If organisations like Facebook are let off lightly, then the public could lose the trust that we have in the system. Likewise, it would set a precedent for large companies and “open the door to a future of poor privacy management”.
DPC fine has potential to do “more harm than good”
If found to be in breach of GDPR, it seems certain that Facebook would be hit with a record-breaking fine. However, regulators must not see this as an opportunity to make an example out of Facebook. If it does, then “has the potential to do more harm than good”, ESET cybersecurity specialist Jake Moore warned.
“It is necessary to penalise companies for leaving their customers’ data unprotected and a penalty should help with future protection. However, it must always match the breach,” Moore stressed.
The time it takes for an organisation to report a breach to the appropriate authorities is considered during the decision-making process, as is the way in which regulators found out about it. Organisations that are open and honest about these incidents are likely to be viewed more favourably than those that aren’t.
However, if the incentive to report a breach is outweighed by excessive fines, businesses could be deterred from reporting data breaches.
“Society needs to know about data breaches as soon as possible so people can be in control of their information and act quickly in changing their passwords or setting up fraud alerts,” Moore said. “If companies are hesitant to report attacks in fear of fines into the billions of pounds, this could, in turn, harm consumers.”
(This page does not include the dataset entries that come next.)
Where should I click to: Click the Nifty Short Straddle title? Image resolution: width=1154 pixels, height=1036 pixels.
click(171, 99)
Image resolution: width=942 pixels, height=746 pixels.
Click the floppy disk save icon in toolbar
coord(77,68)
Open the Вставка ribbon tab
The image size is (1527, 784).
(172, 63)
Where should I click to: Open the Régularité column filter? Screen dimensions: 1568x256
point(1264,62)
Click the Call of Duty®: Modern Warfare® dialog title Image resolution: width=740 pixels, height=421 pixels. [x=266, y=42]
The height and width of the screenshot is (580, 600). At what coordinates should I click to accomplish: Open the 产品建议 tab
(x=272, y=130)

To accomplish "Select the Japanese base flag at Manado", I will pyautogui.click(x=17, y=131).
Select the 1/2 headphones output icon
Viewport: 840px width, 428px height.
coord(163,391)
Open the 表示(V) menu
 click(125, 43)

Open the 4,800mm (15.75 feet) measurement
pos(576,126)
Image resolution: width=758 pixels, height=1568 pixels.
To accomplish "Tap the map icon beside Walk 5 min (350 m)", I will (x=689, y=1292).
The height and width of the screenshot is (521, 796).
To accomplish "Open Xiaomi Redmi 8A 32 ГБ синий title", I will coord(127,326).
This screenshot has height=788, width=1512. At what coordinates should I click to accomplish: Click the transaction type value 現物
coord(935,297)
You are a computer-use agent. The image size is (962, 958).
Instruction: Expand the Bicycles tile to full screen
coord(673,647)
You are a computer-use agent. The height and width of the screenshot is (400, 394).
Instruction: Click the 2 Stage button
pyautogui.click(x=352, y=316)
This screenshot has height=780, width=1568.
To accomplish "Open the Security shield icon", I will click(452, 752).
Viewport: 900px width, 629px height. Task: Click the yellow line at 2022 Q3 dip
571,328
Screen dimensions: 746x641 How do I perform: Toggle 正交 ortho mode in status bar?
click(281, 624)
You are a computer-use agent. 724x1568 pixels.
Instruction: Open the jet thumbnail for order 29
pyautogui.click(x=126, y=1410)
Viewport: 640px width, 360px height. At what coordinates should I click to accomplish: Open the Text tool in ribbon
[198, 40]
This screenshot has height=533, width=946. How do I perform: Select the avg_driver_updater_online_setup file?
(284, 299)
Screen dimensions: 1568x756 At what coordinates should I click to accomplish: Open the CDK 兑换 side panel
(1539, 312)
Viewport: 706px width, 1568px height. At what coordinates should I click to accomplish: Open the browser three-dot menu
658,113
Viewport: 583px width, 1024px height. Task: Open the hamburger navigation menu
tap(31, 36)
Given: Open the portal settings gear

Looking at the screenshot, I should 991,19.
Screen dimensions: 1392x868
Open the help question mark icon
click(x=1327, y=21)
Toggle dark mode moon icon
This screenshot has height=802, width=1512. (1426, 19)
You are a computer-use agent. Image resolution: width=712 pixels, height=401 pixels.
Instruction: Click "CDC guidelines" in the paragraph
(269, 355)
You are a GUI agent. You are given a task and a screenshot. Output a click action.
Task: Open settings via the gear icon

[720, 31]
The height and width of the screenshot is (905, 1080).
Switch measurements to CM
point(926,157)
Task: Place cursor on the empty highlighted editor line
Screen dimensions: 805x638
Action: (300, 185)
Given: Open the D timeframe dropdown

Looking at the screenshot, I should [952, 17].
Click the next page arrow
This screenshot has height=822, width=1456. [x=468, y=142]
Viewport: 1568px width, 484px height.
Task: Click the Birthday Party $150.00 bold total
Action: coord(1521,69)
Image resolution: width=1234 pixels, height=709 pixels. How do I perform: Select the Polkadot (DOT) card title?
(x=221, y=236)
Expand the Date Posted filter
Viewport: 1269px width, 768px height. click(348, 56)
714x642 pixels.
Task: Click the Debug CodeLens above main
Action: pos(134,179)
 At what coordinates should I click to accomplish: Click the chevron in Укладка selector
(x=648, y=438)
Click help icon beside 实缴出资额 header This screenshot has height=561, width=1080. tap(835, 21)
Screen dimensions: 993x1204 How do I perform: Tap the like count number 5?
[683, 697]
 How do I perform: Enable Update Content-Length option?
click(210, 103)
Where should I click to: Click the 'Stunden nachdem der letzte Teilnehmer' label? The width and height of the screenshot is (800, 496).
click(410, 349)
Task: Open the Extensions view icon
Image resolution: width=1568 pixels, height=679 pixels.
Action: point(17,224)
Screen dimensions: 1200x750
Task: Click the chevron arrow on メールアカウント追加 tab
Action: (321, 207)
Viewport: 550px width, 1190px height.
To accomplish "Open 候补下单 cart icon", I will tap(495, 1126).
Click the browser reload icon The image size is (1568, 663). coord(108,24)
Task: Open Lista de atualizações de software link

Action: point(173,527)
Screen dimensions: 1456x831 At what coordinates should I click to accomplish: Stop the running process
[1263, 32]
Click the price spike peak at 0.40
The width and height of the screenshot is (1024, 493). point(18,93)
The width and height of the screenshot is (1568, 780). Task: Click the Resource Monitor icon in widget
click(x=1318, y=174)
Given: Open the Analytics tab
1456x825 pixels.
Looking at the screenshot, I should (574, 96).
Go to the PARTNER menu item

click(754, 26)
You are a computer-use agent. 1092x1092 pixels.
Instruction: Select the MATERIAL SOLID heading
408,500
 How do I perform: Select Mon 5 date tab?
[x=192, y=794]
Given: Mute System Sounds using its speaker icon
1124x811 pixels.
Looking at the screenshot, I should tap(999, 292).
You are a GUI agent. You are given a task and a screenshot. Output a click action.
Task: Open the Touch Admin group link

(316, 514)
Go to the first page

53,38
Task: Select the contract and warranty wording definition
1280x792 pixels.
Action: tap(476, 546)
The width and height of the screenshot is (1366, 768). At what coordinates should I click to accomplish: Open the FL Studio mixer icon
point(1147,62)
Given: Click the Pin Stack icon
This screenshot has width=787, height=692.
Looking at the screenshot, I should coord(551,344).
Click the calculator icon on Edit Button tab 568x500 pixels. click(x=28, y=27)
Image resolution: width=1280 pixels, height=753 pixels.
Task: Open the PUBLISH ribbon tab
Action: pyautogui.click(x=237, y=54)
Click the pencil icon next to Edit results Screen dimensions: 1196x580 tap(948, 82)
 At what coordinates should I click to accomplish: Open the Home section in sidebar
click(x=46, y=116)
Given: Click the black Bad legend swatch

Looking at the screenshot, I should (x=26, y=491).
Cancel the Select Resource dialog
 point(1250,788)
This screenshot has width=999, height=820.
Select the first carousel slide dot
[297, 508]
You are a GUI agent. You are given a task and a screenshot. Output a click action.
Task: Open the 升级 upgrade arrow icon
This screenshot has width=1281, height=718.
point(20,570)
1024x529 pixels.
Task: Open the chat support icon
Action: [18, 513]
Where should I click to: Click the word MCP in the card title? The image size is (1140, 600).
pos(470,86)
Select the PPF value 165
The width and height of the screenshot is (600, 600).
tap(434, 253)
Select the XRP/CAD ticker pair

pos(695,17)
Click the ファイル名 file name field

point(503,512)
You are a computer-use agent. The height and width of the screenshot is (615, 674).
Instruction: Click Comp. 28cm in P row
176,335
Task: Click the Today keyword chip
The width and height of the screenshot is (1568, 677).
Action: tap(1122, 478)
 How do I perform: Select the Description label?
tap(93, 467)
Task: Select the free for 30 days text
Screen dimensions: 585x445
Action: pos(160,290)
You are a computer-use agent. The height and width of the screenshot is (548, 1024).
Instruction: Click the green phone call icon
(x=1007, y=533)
Despite this,Galdies doesn’t believe that the risk of ‘putting off’ businesses from coming forward should deter regulators from handing out strict punishments — “In fact quite the opposite”.
Instead, intentional failure to declare a data breach should come with additional punishment “until it’s clear that the penalty for non-compliance is suitably severe”.
“Organisations which are found to have knowingly withheld a breach notification should have ‘the book thrown at them’, as many won’t spend the time and resources required on meeting these obligations,” Galdies said.